━━ Page text
Noting the title of the painting about her, she said the hate behind the vandalism “is the problem. We are still living with it.”

Teri Gross said when the congregation purchased a church building in 2002 and turned it into the current synagogue, there was a debate over whether to have a sign with the congregation’s name, as Ku Klux Klan leader David Duke lived nearby. “What’s the point of having a synagogue if you can’t put up a sign and say there is a synagogue in Northshore,” she asked.

Gross said she knew if something were to happen, the greater community would rally around the congregation. “Hateful acts do not represent this community,” she said. “You have shown this.”

Warren Montgomery, St. Tammany Parish District Attorney, said “we’re going to do everything we can to identify” the perpetrator “and prosecute that person.”

Referencing the gathering, he said “God turns bad things into good things,” and emphasized Bridges’ message to the congregation’s students, quoting Isaiah’s admonition to “be strong, fear not.”
━━━━
━━ Source data
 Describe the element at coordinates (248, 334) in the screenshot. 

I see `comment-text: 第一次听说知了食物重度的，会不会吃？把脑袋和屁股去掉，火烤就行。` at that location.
━━━━
> **What is being asked**:
Copy out the entire passage about the vandalism at the Northshore synagogue, word for word.

> **Problem solution**:
Noting the title of the painting about her, she said the hate behind the vandalism “is the problem. We are still living with it.”

Teri Gross said when the congregation purchased a church building in 2002 and turned it into the current synagogue, there was a debate over whether to have a sign with the congregation’s name, as Ku Klux Klan leader David Duke lived nearby. “What’s the point of having a synagogue if you can’t put up a sign and say there is a synagogue in Northshore,” she asked.

Gross said she knew if something were to happen, the greater community would rally around the congregation. “Hateful acts do not represent this community,” she said. “You have shown this.”

Warren Montgomery, St. Tammany Parish District Attorney, said “we’re going to do everything we can to identify” the perpetrator “and prosecute that person.”

Referencing the gathering, he said “God turns bad things into good things,” and emphasized Bridges’ message to the congregation’s students, quoting Isaiah’s admonition to “be strong, fear not.”